OBJECTIVE
Count the lines of the material below that contain the string "Expand", treating uppercase and lowercase as different, and give only the number.

-------- SUPPLIED INFORMATION --------

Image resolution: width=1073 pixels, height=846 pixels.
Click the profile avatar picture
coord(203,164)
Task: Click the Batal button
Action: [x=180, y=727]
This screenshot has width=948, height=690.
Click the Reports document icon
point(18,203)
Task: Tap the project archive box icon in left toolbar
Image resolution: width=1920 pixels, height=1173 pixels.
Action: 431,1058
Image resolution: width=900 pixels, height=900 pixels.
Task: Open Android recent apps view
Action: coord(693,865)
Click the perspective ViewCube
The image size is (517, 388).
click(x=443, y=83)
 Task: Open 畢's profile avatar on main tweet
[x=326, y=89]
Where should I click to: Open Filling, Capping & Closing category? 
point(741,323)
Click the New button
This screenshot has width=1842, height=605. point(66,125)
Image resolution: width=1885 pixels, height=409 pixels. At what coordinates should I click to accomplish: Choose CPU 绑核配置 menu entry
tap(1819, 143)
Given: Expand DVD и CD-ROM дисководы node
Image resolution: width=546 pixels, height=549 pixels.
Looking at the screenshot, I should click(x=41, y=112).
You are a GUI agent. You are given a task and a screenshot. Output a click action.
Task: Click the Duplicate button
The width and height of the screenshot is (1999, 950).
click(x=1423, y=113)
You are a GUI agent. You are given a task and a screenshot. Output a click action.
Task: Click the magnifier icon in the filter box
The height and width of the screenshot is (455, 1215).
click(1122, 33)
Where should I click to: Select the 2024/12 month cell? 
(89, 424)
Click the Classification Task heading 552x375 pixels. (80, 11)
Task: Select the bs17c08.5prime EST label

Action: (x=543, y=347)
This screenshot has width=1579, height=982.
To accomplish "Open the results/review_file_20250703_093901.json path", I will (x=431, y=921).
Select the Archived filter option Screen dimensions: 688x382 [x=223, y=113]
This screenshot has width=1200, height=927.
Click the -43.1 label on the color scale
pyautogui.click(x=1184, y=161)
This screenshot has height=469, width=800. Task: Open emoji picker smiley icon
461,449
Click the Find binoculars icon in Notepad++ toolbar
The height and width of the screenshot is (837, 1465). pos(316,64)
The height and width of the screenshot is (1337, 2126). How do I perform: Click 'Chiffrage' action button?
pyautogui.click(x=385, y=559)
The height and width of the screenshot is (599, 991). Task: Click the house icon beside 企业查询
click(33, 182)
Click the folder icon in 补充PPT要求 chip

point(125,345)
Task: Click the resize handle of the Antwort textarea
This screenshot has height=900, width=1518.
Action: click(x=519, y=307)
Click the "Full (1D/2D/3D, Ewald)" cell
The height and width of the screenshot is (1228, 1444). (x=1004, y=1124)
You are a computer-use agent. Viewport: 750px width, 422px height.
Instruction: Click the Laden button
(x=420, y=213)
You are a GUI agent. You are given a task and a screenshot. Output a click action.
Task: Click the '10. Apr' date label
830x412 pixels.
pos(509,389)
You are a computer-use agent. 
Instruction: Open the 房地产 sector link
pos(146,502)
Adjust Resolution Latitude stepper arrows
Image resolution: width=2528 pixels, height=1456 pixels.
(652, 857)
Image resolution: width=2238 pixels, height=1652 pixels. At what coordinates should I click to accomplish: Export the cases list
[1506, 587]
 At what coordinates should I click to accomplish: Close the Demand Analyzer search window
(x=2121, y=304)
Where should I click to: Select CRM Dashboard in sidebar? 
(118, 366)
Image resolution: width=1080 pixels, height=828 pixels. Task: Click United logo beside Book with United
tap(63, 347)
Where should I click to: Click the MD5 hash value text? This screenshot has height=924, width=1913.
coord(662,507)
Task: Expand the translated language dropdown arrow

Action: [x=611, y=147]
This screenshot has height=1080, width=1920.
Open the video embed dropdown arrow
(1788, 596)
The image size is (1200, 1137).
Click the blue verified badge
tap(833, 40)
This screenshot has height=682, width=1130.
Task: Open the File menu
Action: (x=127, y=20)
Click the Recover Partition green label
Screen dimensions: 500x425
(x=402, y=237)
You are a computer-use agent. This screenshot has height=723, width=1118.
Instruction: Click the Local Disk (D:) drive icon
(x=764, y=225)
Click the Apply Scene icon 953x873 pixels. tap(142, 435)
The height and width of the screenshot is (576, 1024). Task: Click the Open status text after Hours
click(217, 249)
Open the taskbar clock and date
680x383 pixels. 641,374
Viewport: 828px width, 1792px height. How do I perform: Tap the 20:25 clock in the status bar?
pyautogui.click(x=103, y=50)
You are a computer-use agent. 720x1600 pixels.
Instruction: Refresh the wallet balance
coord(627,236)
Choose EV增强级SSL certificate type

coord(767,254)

--------

SOLUTION TO THIS PROBLEM
2